KikReask said:
I remember in Batman Begins while that movie was dark and serious there were quite a few humorous moments thanks to the acting between Christian Bale and Michale Caine acting just like normal people toward one another, like in the plane scene that was funny and subtle. I honestly cannot take someone like Superman seriously, that's why I wasn't impressed with the new movie last year, how am I supposed to take him seriously? A guy in a blue costume with a red cape and red boots? These characters were made for children back in the 30s for like 10c why do they have to be so dark.
So...you can take a man that runs around on rooftops in a bat costume seriously but not Superman?

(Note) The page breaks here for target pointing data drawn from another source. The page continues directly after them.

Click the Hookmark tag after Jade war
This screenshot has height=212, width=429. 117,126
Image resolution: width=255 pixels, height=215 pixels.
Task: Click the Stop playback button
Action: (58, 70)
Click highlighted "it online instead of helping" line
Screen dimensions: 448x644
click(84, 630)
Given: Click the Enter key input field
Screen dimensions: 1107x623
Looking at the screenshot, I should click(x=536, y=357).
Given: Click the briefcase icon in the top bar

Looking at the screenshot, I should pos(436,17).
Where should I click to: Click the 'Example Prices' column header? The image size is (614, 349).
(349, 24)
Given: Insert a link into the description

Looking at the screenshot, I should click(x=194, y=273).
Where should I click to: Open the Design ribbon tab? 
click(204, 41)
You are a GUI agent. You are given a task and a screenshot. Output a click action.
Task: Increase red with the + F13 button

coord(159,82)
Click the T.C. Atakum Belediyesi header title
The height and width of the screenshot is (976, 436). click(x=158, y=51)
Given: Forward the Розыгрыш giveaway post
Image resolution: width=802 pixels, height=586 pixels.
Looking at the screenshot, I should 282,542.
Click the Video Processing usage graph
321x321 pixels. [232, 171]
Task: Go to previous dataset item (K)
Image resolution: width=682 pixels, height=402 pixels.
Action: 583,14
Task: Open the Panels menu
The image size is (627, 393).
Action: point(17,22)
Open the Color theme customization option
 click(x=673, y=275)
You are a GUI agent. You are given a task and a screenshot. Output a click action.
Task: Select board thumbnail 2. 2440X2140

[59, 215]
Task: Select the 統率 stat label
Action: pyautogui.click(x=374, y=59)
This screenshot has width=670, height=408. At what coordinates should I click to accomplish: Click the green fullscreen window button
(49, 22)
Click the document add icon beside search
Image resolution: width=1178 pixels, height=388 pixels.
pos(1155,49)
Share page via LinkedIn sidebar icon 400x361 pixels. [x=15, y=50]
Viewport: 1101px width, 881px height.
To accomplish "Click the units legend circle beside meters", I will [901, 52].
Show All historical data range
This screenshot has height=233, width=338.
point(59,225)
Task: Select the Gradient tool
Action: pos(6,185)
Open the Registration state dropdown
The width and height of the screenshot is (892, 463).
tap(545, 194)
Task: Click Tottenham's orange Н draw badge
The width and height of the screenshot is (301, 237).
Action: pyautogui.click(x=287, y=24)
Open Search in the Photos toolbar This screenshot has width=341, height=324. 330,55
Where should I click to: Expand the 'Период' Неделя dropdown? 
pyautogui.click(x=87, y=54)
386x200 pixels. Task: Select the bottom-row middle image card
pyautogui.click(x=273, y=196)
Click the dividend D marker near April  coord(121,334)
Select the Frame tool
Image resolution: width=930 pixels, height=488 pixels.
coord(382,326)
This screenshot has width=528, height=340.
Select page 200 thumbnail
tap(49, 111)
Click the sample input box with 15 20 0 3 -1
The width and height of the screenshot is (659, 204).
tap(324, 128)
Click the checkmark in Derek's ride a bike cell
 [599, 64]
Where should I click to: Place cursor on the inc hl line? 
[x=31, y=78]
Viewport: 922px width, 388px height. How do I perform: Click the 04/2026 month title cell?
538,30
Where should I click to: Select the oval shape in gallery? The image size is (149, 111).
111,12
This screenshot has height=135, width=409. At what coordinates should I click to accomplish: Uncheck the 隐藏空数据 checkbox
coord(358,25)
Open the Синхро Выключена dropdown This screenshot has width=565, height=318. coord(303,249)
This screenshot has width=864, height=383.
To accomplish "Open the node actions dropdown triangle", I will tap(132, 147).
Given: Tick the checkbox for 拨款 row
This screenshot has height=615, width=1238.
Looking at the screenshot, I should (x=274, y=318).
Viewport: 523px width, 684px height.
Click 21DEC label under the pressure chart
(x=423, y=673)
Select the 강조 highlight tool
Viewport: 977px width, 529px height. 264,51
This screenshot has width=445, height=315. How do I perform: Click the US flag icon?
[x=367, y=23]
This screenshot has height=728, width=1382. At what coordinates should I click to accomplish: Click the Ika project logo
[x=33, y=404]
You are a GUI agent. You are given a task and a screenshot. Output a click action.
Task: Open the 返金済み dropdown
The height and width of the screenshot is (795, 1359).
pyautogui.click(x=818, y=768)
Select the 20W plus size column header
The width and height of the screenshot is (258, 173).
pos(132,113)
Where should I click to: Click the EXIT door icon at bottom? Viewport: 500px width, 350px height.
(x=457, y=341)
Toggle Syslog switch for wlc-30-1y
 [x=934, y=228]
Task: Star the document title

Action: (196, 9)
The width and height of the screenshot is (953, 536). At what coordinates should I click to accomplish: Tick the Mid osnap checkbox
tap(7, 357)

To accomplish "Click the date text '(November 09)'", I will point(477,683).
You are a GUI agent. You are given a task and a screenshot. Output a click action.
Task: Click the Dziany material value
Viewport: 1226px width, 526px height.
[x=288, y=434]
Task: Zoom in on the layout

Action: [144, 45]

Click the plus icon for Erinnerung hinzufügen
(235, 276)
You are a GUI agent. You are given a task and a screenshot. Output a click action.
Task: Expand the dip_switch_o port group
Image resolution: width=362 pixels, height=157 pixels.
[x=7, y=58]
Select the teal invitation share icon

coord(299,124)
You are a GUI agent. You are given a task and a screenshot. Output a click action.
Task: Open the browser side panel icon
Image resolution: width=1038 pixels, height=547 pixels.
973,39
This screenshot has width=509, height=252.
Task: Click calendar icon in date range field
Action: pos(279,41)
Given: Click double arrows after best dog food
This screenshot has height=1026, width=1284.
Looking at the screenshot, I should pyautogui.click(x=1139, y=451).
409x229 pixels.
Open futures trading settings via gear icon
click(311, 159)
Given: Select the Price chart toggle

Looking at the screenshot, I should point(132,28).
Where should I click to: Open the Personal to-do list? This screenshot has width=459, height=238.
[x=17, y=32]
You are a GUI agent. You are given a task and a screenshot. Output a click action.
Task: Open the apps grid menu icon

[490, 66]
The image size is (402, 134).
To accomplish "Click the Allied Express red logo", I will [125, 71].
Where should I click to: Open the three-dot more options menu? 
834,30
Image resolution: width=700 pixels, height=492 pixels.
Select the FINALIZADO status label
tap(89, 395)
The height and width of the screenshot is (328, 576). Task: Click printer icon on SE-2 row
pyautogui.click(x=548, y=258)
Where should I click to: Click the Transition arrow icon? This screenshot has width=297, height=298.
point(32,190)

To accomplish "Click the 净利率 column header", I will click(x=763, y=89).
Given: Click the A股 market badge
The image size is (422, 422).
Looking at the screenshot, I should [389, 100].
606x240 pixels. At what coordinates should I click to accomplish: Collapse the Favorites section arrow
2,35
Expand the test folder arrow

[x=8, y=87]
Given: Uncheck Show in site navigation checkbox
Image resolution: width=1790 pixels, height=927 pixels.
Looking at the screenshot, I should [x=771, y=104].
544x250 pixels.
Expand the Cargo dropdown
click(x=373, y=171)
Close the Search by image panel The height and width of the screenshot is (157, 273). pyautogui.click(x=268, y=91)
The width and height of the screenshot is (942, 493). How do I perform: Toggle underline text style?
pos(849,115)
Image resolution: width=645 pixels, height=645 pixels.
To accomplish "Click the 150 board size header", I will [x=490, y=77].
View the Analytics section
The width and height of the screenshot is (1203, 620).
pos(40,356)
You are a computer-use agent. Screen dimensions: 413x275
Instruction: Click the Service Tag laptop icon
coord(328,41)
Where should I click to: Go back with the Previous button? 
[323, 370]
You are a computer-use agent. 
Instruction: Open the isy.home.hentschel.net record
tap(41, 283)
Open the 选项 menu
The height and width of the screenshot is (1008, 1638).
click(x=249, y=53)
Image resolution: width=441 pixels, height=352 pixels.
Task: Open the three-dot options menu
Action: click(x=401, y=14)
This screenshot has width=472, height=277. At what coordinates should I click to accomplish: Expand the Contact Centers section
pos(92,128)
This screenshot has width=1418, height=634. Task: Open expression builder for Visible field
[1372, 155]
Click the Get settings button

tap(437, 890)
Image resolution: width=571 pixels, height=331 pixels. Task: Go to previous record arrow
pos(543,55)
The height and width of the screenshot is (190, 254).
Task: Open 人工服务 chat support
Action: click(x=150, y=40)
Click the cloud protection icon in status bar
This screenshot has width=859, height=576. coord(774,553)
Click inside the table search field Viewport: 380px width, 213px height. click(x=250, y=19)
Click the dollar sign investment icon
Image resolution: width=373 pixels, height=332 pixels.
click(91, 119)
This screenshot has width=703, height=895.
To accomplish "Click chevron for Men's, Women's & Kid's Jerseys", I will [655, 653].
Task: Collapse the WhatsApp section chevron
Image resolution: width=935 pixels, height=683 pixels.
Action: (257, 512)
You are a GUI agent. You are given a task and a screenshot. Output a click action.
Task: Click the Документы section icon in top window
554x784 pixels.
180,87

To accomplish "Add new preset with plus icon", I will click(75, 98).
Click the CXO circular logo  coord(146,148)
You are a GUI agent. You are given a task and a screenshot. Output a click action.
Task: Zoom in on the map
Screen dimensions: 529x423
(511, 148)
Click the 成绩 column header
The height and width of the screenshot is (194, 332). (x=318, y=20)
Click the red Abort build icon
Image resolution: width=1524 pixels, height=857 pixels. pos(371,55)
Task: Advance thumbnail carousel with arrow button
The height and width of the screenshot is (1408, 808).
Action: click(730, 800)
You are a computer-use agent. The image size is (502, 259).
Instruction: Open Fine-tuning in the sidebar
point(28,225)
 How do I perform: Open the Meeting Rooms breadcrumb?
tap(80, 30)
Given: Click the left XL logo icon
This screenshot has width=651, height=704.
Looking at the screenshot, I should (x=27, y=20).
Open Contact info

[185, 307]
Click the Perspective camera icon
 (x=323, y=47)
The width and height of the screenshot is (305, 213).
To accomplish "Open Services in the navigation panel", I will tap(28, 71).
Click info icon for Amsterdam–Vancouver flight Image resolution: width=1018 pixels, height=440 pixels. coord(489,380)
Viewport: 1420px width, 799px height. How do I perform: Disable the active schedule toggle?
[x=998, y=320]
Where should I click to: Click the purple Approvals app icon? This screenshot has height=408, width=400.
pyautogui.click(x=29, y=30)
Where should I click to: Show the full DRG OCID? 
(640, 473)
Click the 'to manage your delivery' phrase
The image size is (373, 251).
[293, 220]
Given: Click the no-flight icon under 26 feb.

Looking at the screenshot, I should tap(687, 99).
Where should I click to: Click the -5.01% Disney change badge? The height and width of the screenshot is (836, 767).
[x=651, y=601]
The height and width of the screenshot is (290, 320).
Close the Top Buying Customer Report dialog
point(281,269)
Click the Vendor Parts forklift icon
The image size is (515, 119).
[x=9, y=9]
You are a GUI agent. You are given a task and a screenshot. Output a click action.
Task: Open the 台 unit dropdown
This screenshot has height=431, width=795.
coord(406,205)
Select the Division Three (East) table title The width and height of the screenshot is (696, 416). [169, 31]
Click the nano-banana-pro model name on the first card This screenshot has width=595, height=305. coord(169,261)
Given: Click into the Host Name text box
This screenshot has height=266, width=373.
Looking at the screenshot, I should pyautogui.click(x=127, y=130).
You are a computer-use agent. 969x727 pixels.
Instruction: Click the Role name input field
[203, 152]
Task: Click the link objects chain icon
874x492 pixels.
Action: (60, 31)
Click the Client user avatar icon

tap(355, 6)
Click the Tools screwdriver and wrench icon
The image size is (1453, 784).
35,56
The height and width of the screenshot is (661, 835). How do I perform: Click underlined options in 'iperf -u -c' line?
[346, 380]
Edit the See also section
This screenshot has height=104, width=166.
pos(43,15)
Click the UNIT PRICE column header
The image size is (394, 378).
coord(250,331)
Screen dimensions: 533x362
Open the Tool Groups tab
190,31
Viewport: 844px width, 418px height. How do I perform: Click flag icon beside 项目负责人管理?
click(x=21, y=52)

Complaining that they have to be so dark is kinda offset by your opening sentence praising the Nolan trilogy, and your worry that there might not be any Joker, when again, the Joker in the nolan movies didn't even make so much as an amusing quip. The real Joker certainly wasn't in /those/ movies. There were moments of light heartedness, but acting as if the Nolan trilogy didn't take itself seriously to the extreme in its fetish for realism is kind of off; they were still very dark films. Nolans films took themselves so seriously they threw everything aside from Batmans origin story out the window in the name of seriousness. No Ra's al Ghul, No Joker, No Bane, No Catwoman, No penguin, no clay face, no killer croc, no lazurus pits, no venom, no supervillians, no batmobile, no joker venom, no acid flowers, no jokes, no crazy comic book schemes, otherwise they might detract from the seriousness of the very grown up and realistic story we're trying to tell. About a man in a bat costume that runs around on rooftops.
You can't complain DC is trying to take itself too seriously /and/ praise the Nolan movies.
Mentioning comics were made in the 30s for children hasn't held water since at the very least 1973, when Gwen Stacy died. They haven't really been for children for a very long time. Things evolve, things "mature" and change.